*PROBLEM TO WORK ON*. Reproduce exactly the lines from the one containing "Where should I click to: Open the Demo" through the last line of the data, both ends included.
----- AVAILABLE DATA -----
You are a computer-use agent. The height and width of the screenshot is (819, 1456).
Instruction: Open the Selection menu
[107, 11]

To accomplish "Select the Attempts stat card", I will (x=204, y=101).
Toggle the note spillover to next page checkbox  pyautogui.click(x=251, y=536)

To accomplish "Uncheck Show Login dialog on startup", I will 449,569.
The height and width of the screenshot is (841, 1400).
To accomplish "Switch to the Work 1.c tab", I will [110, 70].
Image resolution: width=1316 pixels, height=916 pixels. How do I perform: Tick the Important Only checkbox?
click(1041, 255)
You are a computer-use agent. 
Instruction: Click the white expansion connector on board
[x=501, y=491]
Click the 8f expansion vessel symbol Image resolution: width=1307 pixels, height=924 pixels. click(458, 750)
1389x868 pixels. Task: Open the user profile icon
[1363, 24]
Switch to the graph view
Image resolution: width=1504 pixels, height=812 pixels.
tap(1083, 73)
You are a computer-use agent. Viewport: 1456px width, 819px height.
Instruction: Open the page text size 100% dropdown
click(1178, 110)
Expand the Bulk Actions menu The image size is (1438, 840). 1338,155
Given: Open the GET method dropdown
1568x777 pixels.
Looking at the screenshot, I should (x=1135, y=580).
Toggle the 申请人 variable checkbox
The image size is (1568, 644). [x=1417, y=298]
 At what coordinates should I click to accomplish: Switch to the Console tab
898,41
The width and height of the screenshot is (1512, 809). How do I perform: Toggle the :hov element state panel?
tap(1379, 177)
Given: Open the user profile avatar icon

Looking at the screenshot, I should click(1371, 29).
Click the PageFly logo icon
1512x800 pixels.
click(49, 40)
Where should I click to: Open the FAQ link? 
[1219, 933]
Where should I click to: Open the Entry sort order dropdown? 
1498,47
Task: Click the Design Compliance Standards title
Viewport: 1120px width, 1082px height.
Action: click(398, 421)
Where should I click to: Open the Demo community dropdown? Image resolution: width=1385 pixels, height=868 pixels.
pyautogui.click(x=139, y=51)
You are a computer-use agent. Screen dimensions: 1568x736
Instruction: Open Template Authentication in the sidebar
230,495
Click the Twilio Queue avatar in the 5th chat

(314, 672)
-----
*ANSWER TO THIS TASK*.
Where should I click to: Open the Demo community dropdown? Image resolution: width=1385 pixels, height=868 pixels.
pyautogui.click(x=139, y=51)
You are a computer-use agent. Screen dimensions: 1568x736
Instruction: Open Template Authentication in the sidebar
230,495
Click the Twilio Queue avatar in the 5th chat

(314, 672)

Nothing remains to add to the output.